Il affirme également que le fichier Es-Satty «n'a jamais disparu ni été supprimé des bases de données des forces de sécurité», ce qui semble contredire l'affirmation de Público selon laquelle le CNI aurait tenté de le supprimer, probablement pour cacher le fait bien établi qu'Es-Satty était un informateur du CNI. La Vanguardia affirme que la source de ces «spéculations» était les Mossos, qui ont rapporté par erreur le jour même des attentats qu'Es-Satty «n'a fait l'objet d'aucune arrestation par les forces de police».

Les articles de La Vanguardia sont en quelque sorte une diversion, dans la mesure où les divers documents qu'ils citent des Mossos n'affectent pas la crédibilité des documents du CNI sur lesquels Bayo a fondé le reportage de Público. Ceux-ci montrent clairement que le CNI surveillait intensivement la cellule terroriste, quel que soit le travail que les Mossos ont pu faire après l'attaque pour enquêter sur les mouvements des membres de la cellule. Bayo a qualifié l'article de La Vanguardia de «fuite de documents bien planifiée» et de «campagne pour discréditer» Público en général et son propre reportage en particulier.

L'un des faits marquants est que le CNI connaissait les numéros des cartes SIM françaises que les membres de la cellule terroriste avaient achetées à Paris avec de fausses identités quelques jours avant les attentats de Barcelone.

La Vanguardia et Público, utilisant des sources différentes, citent les mêmes numéros de téléphone attribués à deux des jeunes agresseurs. Bayo écrit: «Nous devons insister sur le fait que sans surveillance préalable, il est impossible de connaître deux noms de fausses identités entre les milliers de SIM prépayées qui sont acquises chaque jour à Paris, ni de relier ces deux numéros aux deux terroristes uniquement en raison de leur géolocalisation... ou de découvrir à quelle heure et où ils ont été activés.»

La Vanguardia ne réfute jamais une autre preuve clé que Público a révélée. Le rapport du CNI divulgué par Público rapporte que l'un des agresseurs «coupe court à ses phrases pour ne pas révéler des détails spécifiques de ses activités». Une telle déclaration révèle que les agresseurs étaient surveillés, et non que les détails de leurs déplacements ont été reconstitués à partir des relevés bancaires et des reçus des postes de péage.

La Vanguardia affirme également que le CNI n'a pas supprimé le dossier d'Es-Satty ou que son dossier n'a jamais été caché à la police régionale catalane. La Vanguardia a fourni une longue explication en affirmant que les Mossos n'avaient pas consulté la base de données nationale des criminels, où ils auraient trouvé les antécédents d'Es-Satty, parce qu'ils avaient seulement regardé dans leurs archives catalanes locales, qui ne contenaient aucune référence à l'imam de Ripoll. C'est pourquoi, explique La Vanguardia, lorsque la police belge a interrogé les Mossos au sujet d'Es-Satty début de 2016, ils ont déclaré n'avoir aucune information préalable à son sujet.

· · ·

Traduisez en anglais cette phrase de l'extrait sur le reportage de Público : « La Vanguardia ne réfute jamais une autre preuve clé que Público a révélée. »

## [DONNÉES ENREGISTRÉES]
· · ·

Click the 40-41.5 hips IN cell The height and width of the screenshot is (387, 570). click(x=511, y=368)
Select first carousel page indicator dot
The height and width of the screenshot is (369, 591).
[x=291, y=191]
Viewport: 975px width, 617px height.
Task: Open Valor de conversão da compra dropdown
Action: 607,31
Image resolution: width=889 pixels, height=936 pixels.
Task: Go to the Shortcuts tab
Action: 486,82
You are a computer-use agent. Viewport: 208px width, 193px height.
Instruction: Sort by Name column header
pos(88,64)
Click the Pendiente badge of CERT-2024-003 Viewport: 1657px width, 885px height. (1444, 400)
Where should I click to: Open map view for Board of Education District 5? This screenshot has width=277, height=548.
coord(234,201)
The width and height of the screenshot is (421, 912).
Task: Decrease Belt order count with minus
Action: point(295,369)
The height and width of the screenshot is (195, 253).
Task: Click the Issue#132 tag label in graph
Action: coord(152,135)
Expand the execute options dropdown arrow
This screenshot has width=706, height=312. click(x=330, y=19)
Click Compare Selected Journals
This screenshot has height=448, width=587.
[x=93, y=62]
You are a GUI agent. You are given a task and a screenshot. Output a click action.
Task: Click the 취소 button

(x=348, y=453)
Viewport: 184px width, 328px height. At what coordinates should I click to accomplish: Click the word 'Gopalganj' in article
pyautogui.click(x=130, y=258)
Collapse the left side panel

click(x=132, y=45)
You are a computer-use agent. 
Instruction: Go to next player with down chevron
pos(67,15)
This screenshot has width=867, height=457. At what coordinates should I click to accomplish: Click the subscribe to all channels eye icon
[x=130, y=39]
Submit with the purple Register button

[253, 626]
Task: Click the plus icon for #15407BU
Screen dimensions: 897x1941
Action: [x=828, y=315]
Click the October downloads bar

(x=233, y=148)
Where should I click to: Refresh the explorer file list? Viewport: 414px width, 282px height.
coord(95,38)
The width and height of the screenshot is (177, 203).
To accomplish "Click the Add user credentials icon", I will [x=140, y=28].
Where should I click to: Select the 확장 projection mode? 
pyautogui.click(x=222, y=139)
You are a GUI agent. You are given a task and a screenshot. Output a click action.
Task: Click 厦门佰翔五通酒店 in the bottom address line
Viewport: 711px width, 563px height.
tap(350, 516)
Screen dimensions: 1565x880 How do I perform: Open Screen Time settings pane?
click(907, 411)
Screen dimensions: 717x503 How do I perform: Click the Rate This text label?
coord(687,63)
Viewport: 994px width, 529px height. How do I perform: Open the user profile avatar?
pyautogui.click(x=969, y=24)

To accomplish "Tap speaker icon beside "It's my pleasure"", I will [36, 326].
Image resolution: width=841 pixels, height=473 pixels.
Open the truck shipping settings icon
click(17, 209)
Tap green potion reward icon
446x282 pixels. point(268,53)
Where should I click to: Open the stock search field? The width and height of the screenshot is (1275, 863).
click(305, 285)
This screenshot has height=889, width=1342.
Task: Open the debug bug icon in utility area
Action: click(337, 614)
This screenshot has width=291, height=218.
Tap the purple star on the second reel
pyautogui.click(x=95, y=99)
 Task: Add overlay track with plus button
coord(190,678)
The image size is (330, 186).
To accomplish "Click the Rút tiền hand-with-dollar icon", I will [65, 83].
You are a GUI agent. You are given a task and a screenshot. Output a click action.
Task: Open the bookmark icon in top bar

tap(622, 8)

· · ·

## [RÉSULTAT]
La Vanguardia never refutes another key piece of evidence that Público revealed.